TASK
Report how many lines of the following entries include the string "display"; respond with the number alone.

WORKING DATA
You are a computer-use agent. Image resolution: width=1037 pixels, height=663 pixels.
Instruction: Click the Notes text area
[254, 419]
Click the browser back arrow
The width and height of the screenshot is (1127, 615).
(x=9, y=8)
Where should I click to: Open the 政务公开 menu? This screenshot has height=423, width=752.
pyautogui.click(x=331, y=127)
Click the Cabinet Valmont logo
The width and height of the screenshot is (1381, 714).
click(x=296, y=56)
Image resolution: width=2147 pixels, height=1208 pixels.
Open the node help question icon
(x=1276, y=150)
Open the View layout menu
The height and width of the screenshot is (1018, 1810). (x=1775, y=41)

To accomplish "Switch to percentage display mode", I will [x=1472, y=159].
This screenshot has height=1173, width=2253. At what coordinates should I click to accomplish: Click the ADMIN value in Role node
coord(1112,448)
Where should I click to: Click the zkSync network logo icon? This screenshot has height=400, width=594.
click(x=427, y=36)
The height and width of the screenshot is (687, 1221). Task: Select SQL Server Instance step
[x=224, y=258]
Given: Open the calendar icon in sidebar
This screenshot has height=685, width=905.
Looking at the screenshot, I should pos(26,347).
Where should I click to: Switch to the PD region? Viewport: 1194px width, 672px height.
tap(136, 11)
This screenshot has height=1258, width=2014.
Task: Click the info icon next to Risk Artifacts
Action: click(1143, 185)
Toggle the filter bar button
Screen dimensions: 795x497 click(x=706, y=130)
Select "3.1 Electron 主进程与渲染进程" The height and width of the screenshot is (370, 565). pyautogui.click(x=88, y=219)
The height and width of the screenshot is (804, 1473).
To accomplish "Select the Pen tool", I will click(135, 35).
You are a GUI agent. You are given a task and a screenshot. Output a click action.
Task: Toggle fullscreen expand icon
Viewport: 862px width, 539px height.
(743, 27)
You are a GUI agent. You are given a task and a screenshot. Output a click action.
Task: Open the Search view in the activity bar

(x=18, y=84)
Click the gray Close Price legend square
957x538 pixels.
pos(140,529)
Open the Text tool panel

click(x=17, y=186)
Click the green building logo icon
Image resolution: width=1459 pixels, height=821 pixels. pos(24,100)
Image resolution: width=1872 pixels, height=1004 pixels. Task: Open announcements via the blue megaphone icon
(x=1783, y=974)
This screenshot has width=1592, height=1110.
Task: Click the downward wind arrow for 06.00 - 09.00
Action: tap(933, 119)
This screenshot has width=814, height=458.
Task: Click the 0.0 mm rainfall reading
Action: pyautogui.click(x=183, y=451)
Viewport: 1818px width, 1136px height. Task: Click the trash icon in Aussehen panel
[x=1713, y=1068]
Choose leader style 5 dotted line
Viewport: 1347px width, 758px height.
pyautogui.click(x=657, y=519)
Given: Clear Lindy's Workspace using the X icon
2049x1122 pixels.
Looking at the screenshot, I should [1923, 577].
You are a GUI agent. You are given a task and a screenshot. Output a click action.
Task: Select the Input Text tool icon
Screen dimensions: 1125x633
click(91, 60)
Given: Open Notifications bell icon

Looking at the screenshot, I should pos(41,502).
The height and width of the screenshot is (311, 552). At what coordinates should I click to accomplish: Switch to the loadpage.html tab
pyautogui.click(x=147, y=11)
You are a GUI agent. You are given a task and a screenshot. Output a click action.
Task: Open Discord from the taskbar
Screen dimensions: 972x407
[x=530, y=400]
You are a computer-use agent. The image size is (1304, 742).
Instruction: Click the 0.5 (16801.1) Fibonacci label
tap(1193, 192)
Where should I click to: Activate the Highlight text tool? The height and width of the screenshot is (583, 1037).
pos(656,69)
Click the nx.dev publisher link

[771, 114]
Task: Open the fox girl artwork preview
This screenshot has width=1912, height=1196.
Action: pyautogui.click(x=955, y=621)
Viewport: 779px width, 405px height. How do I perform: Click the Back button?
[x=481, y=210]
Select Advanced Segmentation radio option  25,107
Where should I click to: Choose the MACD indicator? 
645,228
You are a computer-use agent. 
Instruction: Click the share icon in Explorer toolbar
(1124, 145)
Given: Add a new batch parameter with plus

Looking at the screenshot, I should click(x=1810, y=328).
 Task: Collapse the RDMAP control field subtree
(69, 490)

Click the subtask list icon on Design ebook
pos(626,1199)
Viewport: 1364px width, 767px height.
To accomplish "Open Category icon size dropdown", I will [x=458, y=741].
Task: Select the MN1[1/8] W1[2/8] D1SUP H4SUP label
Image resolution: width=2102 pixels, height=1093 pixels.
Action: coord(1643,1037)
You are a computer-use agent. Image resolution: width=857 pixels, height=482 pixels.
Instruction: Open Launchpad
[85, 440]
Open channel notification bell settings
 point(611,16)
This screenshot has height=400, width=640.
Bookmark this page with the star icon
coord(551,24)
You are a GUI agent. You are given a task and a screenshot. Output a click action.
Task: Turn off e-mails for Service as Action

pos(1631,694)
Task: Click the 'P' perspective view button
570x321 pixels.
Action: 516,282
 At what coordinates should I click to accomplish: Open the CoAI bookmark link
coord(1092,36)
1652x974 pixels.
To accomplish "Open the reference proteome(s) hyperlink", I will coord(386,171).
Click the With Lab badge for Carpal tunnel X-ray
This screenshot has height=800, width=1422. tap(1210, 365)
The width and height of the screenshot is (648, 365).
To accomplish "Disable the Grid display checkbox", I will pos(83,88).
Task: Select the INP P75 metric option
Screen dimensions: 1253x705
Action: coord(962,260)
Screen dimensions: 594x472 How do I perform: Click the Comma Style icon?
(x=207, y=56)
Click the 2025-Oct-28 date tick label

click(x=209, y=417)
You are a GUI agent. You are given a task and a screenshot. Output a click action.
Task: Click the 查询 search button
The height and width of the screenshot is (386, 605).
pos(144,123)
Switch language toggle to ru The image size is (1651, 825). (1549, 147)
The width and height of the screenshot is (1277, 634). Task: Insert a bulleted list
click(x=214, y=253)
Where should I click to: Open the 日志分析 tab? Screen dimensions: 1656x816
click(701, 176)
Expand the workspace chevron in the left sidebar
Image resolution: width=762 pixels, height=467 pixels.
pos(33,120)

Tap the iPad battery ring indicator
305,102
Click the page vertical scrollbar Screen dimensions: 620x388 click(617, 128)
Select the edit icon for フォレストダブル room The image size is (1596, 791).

ANSWER TO THIS EXERCISE
2